Gelişmiş ülkelerde yapılan araştırmalara baktığımızda; koçluk hizmeti alan kurumlarda önemli performans gelişimi olduğunu görüyoruz. Daha somut bahsedecek olursam; operasyon verimliliğinde yüzde 22.5 oranında performans artışı sağlanmakta. Beraberinde müşteri şikayetlerinde yüzde 60 oranında azalma ve çalışan turnover oranında ise yüzde 12'lik iyileşme olduğunu görebiliyoruz. Koçluk, yöneticinin vizyonuna kattığı perspektif çeşitliliği ile inovasyona önemli katkı sağlamaktadır. Ülkemizde koçluk hizmetinin yaygınlaşması ile birlikte kurumlarda gelişim ve verimlilik alanında önemli bir potansiyel olduğunu yapılan araştırmalar bize göstermektedir. Türkiye’de koçluk sistemlerinin kullanımı, on yıl kadar çok yakın bir geçmişe dayanıyor. Ülkemizde koçluğun yaygınlaşması, öneminin ve katkılarının anlaşılması gerekiyor. Son dönemde profesyonel koçluk okullarının yaygınlaşması ile birlikte üniversitelerde koçluk yüksek lisans bölümlerinin açılmaya başlaması; eğitimli ve bilinçli koçların çoğalmasına katkı sağlayacaktır.

Uluslararası Koçluk Federasyonu vizyonunda; bu mesleğin etkinliği ve gelişimini sürekli kılmak adına attığı önemli adımlar sayesinde, temelleri sağlam eğitimli koçlar iş dünyasına önemli katkı sağlayacaktır. İş hayatına yeni atılacak gençlerin hayatta bilinçli tercihler yapmaları ve buna göre alan seçmeleri bakımından hem kendilerine hem de iş dünyasında katma değer yaratacak.

"HERKESİN KENDİ BAŞARI TANIMINI KENDİSİNİN YAPMASI ÖNEMLİ"

- Yaptığınız işi seçmenizde yaşadıklarınız mı etkili oldu , yoksa çocukluktan gelen bir motivasyon mu ?

İnsan Kaynakları alanı seçimi, tamamen iş hayatında insan davranışlarına ve psikolojiye olan ilgim, insanların her zaman daha iyisini yapabileceklerine olan inancıma dayanıyor.
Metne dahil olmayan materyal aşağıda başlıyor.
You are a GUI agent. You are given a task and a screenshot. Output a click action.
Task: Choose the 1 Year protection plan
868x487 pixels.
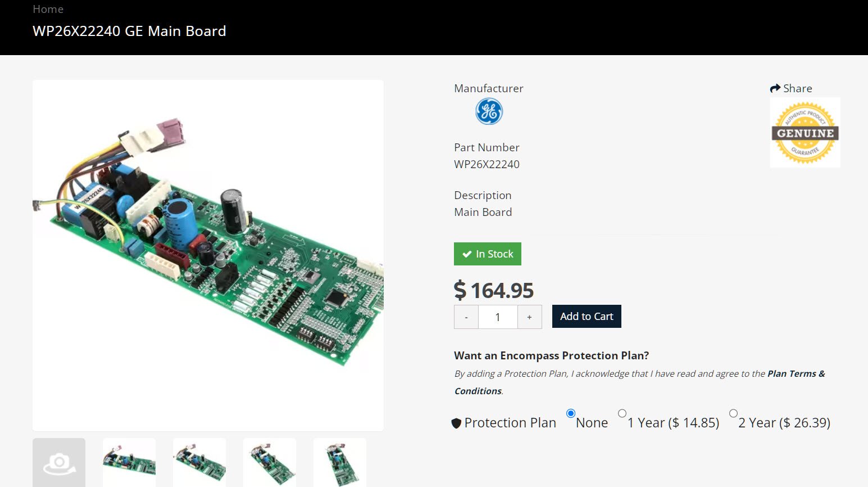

Koçluk ile ilgili adımlarım ve aldığım eğitimler, insana dair merakımdan geliyor. İnsanların yaptığı işi severek ve keyifl e yapmasının, yaptığı işin anlamını keşfetmesinin, kendi başarı tanımını kendisinin yapmasının çok önemli olduğunu düşünüyorum.

- Anne ve babanızın, ailenizin hayattaki seçimlerinize etkisi oldu mu? Nasıl bir ailede büyüdünüz ?

Özgür ve demokratik bir ailede büyüdüm. Hayattaki seçimlerime her zaman saygı duydular ve güvendiler. Annemin koşulsuz sevgi ve anlayış değeri ile beslendim. Babamın, özgürlük, netlik, saygı ve içtenlik değerleri ile büyüdüm. Bütün bu değerlerin hayatımdaki seçimlerde etkili olduğuna inanıyorum.

“EĞİTİMİN ÖNEMİ TARTIŞILMAZ…”

- Başka hangi mesleği tercih ederdiniz ya da ne yapmak isterdiniz?

Her bir mesleğin kendine özgü dinamikleri ve değeri olduğunu düşünürüm. Ben de, hem başarılı ve yetkin olup hem de yapmaktan keyif duyduğum bir meslekte olmanın mutluluğunu yaşıyorum ve olmak istediğim yerdeyim.

- Bu işte eğitimin, ilişkilerin ve tecrübenin etkisi nedir? Özellikle sizin mesleğinizde...

Her işte olduğu gibi, bizim alanımızda da her biri çok kıymetli. Eğitimin önemi tartışılmaz. İletişim, benim için süreklilik arz eden bir sorumluluktur. Tecrübe, geçmişin tohumlarını bugün yeşertebilmektir. Değerli olan; tüm bunları dengeli bir yaklaşımla bir arada koruyabilmek ve etkili sonuçlar yaratabilmektir.

HEVESLE YAPILAN HER İŞTE EKMEK VAR

- Bu işte ekmek var mı? Varsa nereden başlamalı?

Benim için tutku ve hevesle yapılan, içine yüreğimizi kattığımız her işin içinde sıcak ekmek vardır. Yapılan işin kişi için anlamının keşfedilmesinden başlanmalı, eğitim ve deneyim olmazsa olmaz, sonrasında geliştirme ve değer katma gelir.

- Çocuklarınız sizin yaptığınız işi yapsın ister miydiniz?

Bu alanların her birinde kendisi için anlam bulan herkesin, o işi yapmasını yani kendini gerçekleştirmesini isterim.